> [RAW DATA]
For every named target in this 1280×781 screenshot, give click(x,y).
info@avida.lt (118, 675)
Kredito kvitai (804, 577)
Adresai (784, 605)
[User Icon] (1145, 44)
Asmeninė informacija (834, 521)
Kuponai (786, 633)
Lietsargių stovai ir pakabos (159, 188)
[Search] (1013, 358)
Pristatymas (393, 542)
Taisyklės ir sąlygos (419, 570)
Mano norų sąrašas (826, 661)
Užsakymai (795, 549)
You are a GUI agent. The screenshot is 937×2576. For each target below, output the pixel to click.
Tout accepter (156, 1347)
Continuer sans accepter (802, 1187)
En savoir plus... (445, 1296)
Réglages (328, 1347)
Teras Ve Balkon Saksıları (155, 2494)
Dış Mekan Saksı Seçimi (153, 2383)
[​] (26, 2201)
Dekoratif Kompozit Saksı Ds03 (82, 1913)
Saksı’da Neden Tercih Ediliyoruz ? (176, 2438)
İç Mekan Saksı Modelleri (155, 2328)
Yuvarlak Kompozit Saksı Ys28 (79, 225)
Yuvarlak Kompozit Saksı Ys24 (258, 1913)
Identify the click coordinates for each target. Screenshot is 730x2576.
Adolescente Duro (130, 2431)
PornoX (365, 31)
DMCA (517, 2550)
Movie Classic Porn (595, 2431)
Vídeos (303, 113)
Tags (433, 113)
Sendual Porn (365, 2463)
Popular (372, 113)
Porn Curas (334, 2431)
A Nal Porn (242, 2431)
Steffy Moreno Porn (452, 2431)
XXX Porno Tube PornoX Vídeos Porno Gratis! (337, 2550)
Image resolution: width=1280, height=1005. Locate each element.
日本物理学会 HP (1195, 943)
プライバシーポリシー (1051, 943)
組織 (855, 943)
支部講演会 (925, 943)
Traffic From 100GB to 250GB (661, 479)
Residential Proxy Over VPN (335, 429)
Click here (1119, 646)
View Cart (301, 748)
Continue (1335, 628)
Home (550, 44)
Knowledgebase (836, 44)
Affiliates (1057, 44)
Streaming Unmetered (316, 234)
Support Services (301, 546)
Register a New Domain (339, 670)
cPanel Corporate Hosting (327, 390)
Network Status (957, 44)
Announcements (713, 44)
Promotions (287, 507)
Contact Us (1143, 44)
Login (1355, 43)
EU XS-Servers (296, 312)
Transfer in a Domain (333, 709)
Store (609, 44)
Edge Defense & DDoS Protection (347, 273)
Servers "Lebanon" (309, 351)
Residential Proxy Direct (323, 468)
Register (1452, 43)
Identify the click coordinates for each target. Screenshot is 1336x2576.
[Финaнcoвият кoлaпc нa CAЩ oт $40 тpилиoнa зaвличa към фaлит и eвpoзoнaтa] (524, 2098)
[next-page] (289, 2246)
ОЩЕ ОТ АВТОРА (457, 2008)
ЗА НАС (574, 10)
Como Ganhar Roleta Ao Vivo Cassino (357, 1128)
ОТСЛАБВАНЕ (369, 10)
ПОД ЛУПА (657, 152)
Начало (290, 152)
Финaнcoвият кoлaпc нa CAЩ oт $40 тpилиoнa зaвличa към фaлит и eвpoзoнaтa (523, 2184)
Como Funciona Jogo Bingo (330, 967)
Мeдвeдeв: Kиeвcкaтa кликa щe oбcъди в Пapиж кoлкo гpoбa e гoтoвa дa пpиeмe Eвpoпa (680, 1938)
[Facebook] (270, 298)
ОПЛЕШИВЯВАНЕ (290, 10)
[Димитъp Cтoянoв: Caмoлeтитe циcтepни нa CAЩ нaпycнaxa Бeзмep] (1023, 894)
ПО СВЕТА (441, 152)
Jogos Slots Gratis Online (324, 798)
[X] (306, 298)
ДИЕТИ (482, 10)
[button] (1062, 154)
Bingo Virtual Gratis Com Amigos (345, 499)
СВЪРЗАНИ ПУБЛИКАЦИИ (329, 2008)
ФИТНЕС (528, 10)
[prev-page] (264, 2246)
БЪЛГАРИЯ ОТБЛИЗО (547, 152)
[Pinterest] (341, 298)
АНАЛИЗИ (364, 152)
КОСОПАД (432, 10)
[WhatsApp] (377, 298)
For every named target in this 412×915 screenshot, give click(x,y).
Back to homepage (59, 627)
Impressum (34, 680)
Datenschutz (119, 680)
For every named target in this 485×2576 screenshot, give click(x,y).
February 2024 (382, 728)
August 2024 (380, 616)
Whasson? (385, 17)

> [WHAT TO WORK ON] Would you reproduce the full listing without changing a single word?

> [RESPONSE TO THE TASK]
For every named target in this 1280×781 screenshot, give click(x,y).
info@avida.lt (118, 675)
Kredito kvitai (804, 577)
Adresai (784, 605)
[User Icon] (1145, 44)
Asmeninė informacija (834, 521)
Kuponai (786, 633)
Lietsargių stovai ir pakabos (159, 188)
[Search] (1013, 358)
Pristatymas (393, 542)
Taisyklės ir sąlygos (419, 570)
Mano norų sąrašas (826, 661)
Užsakymai (795, 549)
You are a GUI agent. The screenshot is 937×2576. For each target below, output the pixel to click.
Tout accepter (156, 1347)
Continuer sans accepter (802, 1187)
En savoir plus... (445, 1296)
Réglages (328, 1347)
Teras Ve Balkon Saksıları (155, 2494)
Dış Mekan Saksı Seçimi (153, 2383)
[​] (26, 2201)
Dekoratif Kompozit Saksı Ds03 (82, 1913)
Saksı’da Neden Tercih Ediliyoruz ? (176, 2438)
İç Mekan Saksı Modelleri (155, 2328)
Yuvarlak Kompozit Saksı Ys28 (79, 225)
Yuvarlak Kompozit Saksı Ys24 (258, 1913)
Identify the click coordinates for each target. Screenshot is 730x2576.
Adolescente Duro (130, 2431)
PornoX (365, 31)
DMCA (517, 2550)
Movie Classic Porn (595, 2431)
Vídeos (303, 113)
Tags (433, 113)
Sendual Porn (365, 2463)
Popular (372, 113)
Porn Curas (334, 2431)
A Nal Porn (242, 2431)
Steffy Moreno Porn (452, 2431)
XXX Porno Tube PornoX Vídeos Porno Gratis! (337, 2550)
Image resolution: width=1280, height=1005. Locate each element.
日本物理学会 HP (1195, 943)
プライバシーポリシー (1051, 943)
組織 (855, 943)
支部講演会 (925, 943)
Traffic From 100GB to 250GB (661, 479)
Residential Proxy Over VPN (335, 429)
Click here (1119, 646)
View Cart (301, 748)
Continue (1335, 628)
Home (550, 44)
Knowledgebase (836, 44)
Affiliates (1057, 44)
Streaming Unmetered (316, 234)
Support Services (301, 546)
Register a New Domain (339, 670)
cPanel Corporate Hosting (327, 390)
Network Status (957, 44)
Announcements (713, 44)
Promotions (287, 507)
Contact Us (1143, 44)
Login (1355, 43)
EU XS-Servers (296, 312)
Transfer in a Domain (333, 709)
Store (609, 44)
Edge Defense & DDoS Protection (347, 273)
Servers "Lebanon" (309, 351)
Residential Proxy Direct (323, 468)
Register (1452, 43)
Identify the click coordinates for each target. Screenshot is 1336x2576.
[Финaнcoвият кoлaпc нa CAЩ oт $40 тpилиoнa зaвличa към фaлит и eвpoзoнaтa] (524, 2098)
[next-page] (289, 2246)
ОЩЕ ОТ АВТОРА (457, 2008)
ЗА НАС (574, 10)
Como Ganhar Roleta Ao Vivo Cassino (357, 1128)
ОТСЛАБВАНЕ (369, 10)
ПОД ЛУПА (657, 152)
Начало (290, 152)
Финaнcoвият кoлaпc нa CAЩ oт $40 тpилиoнa зaвличa към фaлит и eвpoзoнaтa (523, 2184)
Como Funciona Jogo Bingo (330, 967)
Мeдвeдeв: Kиeвcкaтa кликa щe oбcъди в Пapиж кoлкo гpoбa e гoтoвa дa пpиeмe Eвpoпa (680, 1938)
[Facebook] (270, 298)
ОПЛЕШИВЯВАНЕ (290, 10)
[Димитъp Cтoянoв: Caмoлeтитe циcтepни нa CAЩ нaпycнaxa Бeзмep] (1023, 894)
ПО СВЕТА (441, 152)
Jogos Slots Gratis Online (324, 798)
[X] (306, 298)
ДИЕТИ (482, 10)
[button] (1062, 154)
Bingo Virtual Gratis Com Amigos (345, 499)
СВЪРЗАНИ ПУБЛИКАЦИИ (329, 2008)
ФИТНЕС (528, 10)
[prev-page] (264, 2246)
БЪЛГАРИЯ ОТБЛИЗО (547, 152)
[Pinterest] (341, 298)
АНАЛИЗИ (364, 152)
КОСОПАД (432, 10)
[WhatsApp] (377, 298)
For every named target in this 412×915 screenshot, give click(x,y).
Back to homepage (59, 627)
Impressum (34, 680)
Datenschutz (119, 680)
For every named target in this 485×2576 screenshot, give click(x,y).
February 2024 (382, 728)
August 2024 (380, 616)
Whasson? (385, 17)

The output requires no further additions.